In humans, color blindness is determined by a recessive gene linked to the X chromosome.
In humans, color blindness is determined by a recessive gene linked to the X chromosome. A man suffering from color blindness marries a woman with normal vision. They have a son who is color blind, determine the genotypes of the parents. what is the probability of having healthy children in this family.
Let’s designate a chromosome containing in its structure a gene that causes the development of a person’s inability to distinguish similar colors as Xd. In this case, the chromosome that determines the development of normal color discrimination will be XD.

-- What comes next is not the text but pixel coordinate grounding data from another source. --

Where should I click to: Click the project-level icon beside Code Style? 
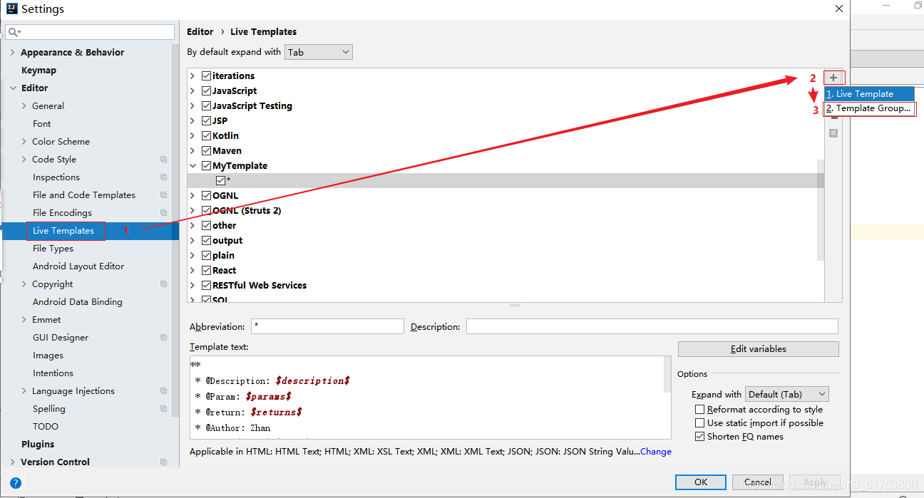(164, 160)
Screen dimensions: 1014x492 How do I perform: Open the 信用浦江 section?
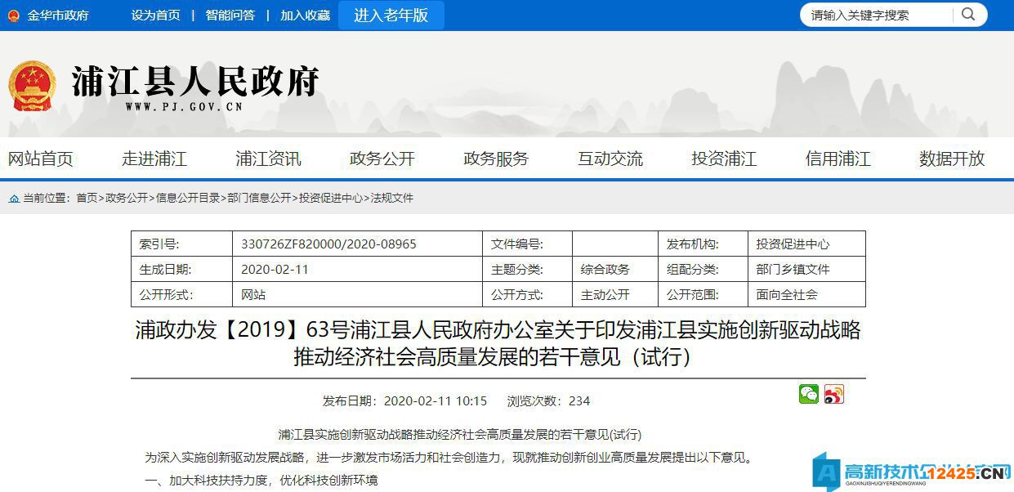tap(837, 159)

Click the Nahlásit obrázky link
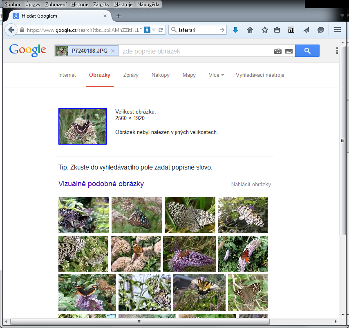[x=251, y=185]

A man suffering from this pathology of color discrimination will carry the XdY genotype and produce Xd and Y sperm.He will not pass on the pathological gene to boys, since the male sex of the child is due to the inheritance of the Y chromosome from the father.
Consequently, the color-blind boy born to this pair and written as XdY inherits the color-blind gene from his mother.
The mother has a normal ability to differentiate colors, so she is only a latent carrier of the gene for this color pathology – XDXd. Its body produces eggs XD and Xd.
All possible variants of the offspring of this such family:
healthy girls (XDXd) – 25%;
girls with color blindness (XdXd) – 25%;
color blind boys (XdY) – 50%.
Answer: the probability of having healthy children in a family is 25%.